Data Analytics & Automation
Data work is only useful when it produces something actionable. I build the full
pipeline — collection, cleaning, transformation, analysis, and output — as
production-grade software, not notebook experiments. Whether you need to monitor
a market, extract structured data from unstructured sources, automate a
repetitive workflow, or surface insights from a dataset, I build the system
that does it reliably and repeatably.
What's included
Web scraping and data collection
Production scrapers built with BeautifulSoup4 and Python that extract structured
data from websites at scale. Rate limiting, pagination handling, retry logic,
and output to CSV, JSON, or a database. I have built and deployed a LinkedIn
job market scraper — KeyFinder — as a live web application with a Flask REST API
on top of the pipeline. Scraping done properly: respectfully, reliably, and with
the output format you actually need.
NLP and text analysis pipelines
Keyword extraction, n-gram frequency analysis, tokenisation, entity recognition,
and sentiment classification. Multi-stage pipelines that ingest raw text, clean
it, process it, and surface structured insights. Built in Python with NLTK, and
Pandas — production pipelines, not tutorial code. I have shipped NLP work as
a REST API consumed by a web frontend, not just as a script.
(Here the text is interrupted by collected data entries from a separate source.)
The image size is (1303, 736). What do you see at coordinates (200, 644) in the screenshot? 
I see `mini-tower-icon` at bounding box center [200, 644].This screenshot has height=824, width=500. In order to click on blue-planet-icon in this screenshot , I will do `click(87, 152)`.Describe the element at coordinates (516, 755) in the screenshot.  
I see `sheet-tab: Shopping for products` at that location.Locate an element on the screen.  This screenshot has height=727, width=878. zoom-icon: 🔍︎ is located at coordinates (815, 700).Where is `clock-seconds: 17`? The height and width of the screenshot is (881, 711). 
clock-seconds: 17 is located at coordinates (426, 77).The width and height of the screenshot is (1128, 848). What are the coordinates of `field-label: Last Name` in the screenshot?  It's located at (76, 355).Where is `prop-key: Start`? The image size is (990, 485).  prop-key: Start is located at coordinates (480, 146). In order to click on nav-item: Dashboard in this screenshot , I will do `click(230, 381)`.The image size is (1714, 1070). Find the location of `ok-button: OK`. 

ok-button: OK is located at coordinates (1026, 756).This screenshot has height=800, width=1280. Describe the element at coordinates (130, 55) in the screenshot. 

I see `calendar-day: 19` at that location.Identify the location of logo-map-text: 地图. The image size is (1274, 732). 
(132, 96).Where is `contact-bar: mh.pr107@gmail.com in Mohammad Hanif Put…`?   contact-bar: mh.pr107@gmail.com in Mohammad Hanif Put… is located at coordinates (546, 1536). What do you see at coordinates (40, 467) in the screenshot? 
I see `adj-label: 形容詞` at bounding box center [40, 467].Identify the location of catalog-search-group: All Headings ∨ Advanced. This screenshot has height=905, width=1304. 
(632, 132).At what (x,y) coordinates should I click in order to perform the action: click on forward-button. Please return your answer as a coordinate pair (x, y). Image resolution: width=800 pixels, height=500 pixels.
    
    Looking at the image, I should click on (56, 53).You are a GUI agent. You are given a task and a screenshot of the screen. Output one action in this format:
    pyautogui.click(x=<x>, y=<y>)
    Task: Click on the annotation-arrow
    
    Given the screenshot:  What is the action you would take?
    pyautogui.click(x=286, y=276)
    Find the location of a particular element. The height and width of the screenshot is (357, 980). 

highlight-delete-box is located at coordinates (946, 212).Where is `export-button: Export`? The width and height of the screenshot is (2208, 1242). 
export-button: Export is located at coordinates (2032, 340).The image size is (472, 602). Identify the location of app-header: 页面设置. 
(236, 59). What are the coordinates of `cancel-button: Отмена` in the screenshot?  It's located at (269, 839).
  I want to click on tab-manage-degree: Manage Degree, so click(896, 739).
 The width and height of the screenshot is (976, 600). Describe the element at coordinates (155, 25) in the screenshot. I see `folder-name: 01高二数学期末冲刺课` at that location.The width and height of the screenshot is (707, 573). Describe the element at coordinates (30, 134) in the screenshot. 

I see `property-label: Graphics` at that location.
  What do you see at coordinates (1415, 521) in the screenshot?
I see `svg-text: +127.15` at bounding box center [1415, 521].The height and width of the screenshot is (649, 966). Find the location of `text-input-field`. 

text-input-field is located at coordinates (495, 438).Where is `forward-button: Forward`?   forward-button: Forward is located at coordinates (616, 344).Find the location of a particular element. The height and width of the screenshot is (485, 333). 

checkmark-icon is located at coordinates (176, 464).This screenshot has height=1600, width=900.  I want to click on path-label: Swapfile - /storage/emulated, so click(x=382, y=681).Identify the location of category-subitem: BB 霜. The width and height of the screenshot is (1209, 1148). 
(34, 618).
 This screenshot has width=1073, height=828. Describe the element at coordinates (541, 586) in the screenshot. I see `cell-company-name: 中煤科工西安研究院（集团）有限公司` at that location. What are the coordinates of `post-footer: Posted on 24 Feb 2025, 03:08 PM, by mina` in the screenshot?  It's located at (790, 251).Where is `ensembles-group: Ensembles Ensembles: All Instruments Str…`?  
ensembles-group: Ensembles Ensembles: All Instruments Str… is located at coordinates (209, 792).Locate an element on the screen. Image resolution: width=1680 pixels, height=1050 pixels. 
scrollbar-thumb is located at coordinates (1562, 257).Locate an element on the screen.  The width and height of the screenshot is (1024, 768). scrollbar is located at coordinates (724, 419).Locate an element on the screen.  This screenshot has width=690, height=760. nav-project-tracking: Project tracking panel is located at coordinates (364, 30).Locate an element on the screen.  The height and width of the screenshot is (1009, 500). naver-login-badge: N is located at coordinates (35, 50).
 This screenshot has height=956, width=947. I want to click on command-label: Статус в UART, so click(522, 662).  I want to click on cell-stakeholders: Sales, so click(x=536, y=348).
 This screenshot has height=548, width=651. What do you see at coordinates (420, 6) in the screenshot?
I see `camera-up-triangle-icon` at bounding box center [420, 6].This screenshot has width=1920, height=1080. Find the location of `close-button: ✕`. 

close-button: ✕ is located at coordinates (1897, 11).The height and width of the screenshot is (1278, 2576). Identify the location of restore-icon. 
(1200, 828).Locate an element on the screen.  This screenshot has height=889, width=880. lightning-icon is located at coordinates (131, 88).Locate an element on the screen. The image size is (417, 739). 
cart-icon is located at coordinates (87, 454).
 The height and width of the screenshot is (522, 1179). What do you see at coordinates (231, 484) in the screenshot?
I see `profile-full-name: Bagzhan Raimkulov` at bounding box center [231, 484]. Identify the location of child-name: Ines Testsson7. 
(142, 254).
Data cleaning and transformation
Raw data is rarely usable. I clean it — deduplicate, normalise, handle missing
values, parse inconsistent formats, and output a dataset that is actually fit
for analysis. Pandas and NumPy for numerical and tabular work. SQLAlchemy for
database-backed pipelines. Transformation logic documented and reproducible.
Automation scripts and workflow tools
Repetitive manual work turned into reliable automated pipelines. File processing,
report generation, data export, API polling, scheduled jobs. Python scripts and
CLI tools built to run unattended and fail gracefully when something upstream
changes.
REST API delivery of data pipelines
Data pipelines exposed as REST APIs — Flask or FastAPI — so the output of an
analysis or collection job is consumable by a frontend, a dashboard, or a
downstream service. I have built this pattern in production: scraping pipeline
as a backend, React or HTML frontend consuming the results through an API.
Dashboard and reporting
Structured data output to CSV, Excel, or database tables for reporting workflows.
If you need a web-based dashboard on top of the data, I build that too — from
the pipeline to the chart on screen.
Good fit if you need
Market research automated instead of done manually every week. A keyword
analysis tool for job postings, competitor content, or customer feedback.
A scraper for a data source that does not have an API. A Python pipeline
that cleans and transforms data before it goes into your reporting tool.
An NLP system that categorises or extracts information from text at scale.